Now there is no question that the aging rock star, who is starring in his own reality TV show, “Gene Simmons Family Jewels,” traces his roots to Israel.
In back-to-back recent episodes, Simmons ventures back home to Haifa. With son Nick and soon-to-be wife Shannon Tweed, a former Playboy Playmate, along for the trip, Simmons takes an El Al jet to Tel Aviv en route to his birthplace, where he receives the City of Haifa’s Medal of Honor from the mayor.
Simmons had left Israel as an 8-year-old, moving to the United States with his mother, a survivor of Auschwitz.
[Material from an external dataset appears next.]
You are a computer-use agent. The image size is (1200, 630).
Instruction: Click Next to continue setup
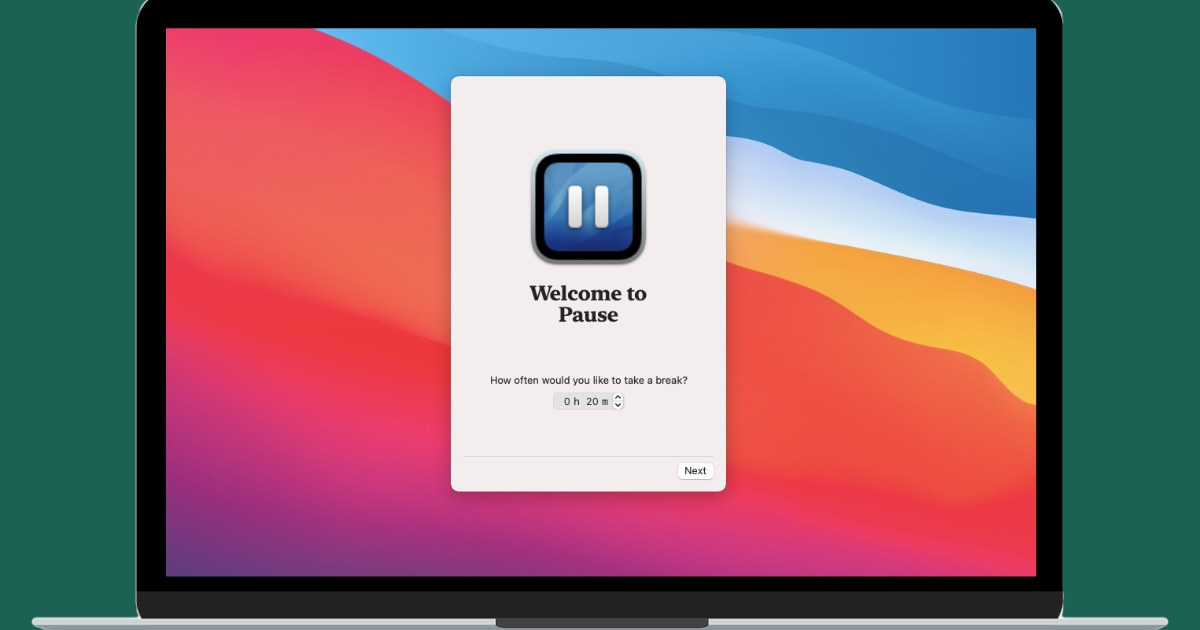pos(695,470)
In the episode appropriately titled “Blood is Thicker than Humus,” Simmons explains that he is reluctant to return to Israel, but his fiancee convinces him to go. When he arrives at his hotel, the cameras are in tow for his first experience speaking to Israelis.
Using a perfect Hebrew accent, Simmons checks into the hotel with the pseudonym Oy Vey. But it isn’t long until the memories of his childhood lead him to a very emotional moment when he proclaims, “Hashem sheli [my name is] Chaim Veitz,” using his birth name Witz and expressing that he would be nothing without his birthplace.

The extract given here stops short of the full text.